Why we're still bearish on the dollar
There are a multitude of factors for our broadly bearish dollar view – the ambiguous economic and repatriation effects of the GOP Tax Bill, an unsettled US political backdrop ahead of the November midterm elections and the better goldilocks investment opportunities outside of the US. The latter two factors, in particular, is seeing the USD lose its role as an investment currency and trading under new rules where an environment of rising US rates no longer guarantees USD strength. Greater synchronicity across bond markets, amid a broadening global recovery, is one factor we’ve touted before. But we also see the Fed as a negligible factor for the USD in 2018 – not least because of the internal dichotomy of views over the key issues related to the long-run US economic outlook. This ‘Fed confusion premium’ – which will be clear in the latest FOMC minutes set for release today – may keep short-term US rates and the US dollar at bay throughout January.
EUR: Bullish momentum may briefly halt but EUR/$ at 1.25 is a matter of time
The EUR has started the new year pretty much where it left off – on the up and not shy of any positive catalysts. This is certainly the case when considering the backdrop of thriving economic activity and above-potential eurozone growth, renewed sentiment over deeper European integration and the markets’ underestimation of the pace and extent of future ECB policy normalisation. These positive factors underpin our view for EUR/USD to move up to 1.25 in 2Q18. However, ahead of this, we do look for stability – not least because of a realisation that a sharp rally beyond 1.25 in 1Q18 would test the ECB’s ‘pain threshold’ and elicit a relatively dovish reaction from the central bank.
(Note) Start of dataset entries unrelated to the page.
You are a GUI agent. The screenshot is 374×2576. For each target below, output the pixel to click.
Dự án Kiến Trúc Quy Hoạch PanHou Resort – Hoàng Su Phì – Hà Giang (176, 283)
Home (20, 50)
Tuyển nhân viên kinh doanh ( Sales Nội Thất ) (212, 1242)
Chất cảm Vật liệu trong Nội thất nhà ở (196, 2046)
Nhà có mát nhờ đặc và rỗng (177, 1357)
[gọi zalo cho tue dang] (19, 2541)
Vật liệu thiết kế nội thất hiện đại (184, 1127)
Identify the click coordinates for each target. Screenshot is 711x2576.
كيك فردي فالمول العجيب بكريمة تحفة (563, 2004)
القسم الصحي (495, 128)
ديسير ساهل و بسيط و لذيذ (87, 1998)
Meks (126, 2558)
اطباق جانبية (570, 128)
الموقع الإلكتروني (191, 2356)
A reality check on EZ inflation data and Italian elections may implicitly help the ECB’s cause by holding EUR bulls at bay in 1Q18. But EUR/USD making a charge towards 1.25 is merely a matter of time.
GBP: Looking for GBP/USD at 1.40 in 1Q18 as UK economic pessimism fades
“Less Noise, More Poise” is our motto for GBP in 2018 and its resilience in recent weeks somewhat encapsulates this sentiment. While progress during Phase II of Brexit negotiations – and subsequent clarity over the UK’s new macroeconomic paradigm – will be the overarching theme dominating GBP’s direction of travel in 2018, we see two factors dictating the pound’s narrative in the short-term:
(1) Domestic UK politics and
(2) The Bank of England’s policy path.
On the former, we believe noise around a fragile Conservative government may act as a limiting factor for the currency – but note that the bar to actively sell the pound on UK politics remains high. This has been evident in GBP positioning data; while speculative investors have turned net long in recent months, this adjustment in positioning has been mainly driven by GBP shorts bailing – which suggests to us that the attractiveness of selling GBP has been fading given the absence of any factor that could seriously delay Brexit talks and push the UK closer towards the March 2019 cliff-edge.
In terms of UK politics, only a 2018 General Election may feasibly see such risks being priced into GBP. This is not our base case scenario. Instead, we prefer to focus on potential catalysts for a positive reassessment of the UK economic cycle and a hawkish re-pricing of BoE policy expectations. We cite two non-mutually exclusive factors – an agreed Brexit transition deal by 1Q18 and positive surprises in UK economic data. Some combination of these factors could bring into play a 1H18 BoE rate hike (likely May). Our conviction call is for GBP/USD to rally up to 1.40 on this story, with EUR/GBP moving to 0.85-0.86.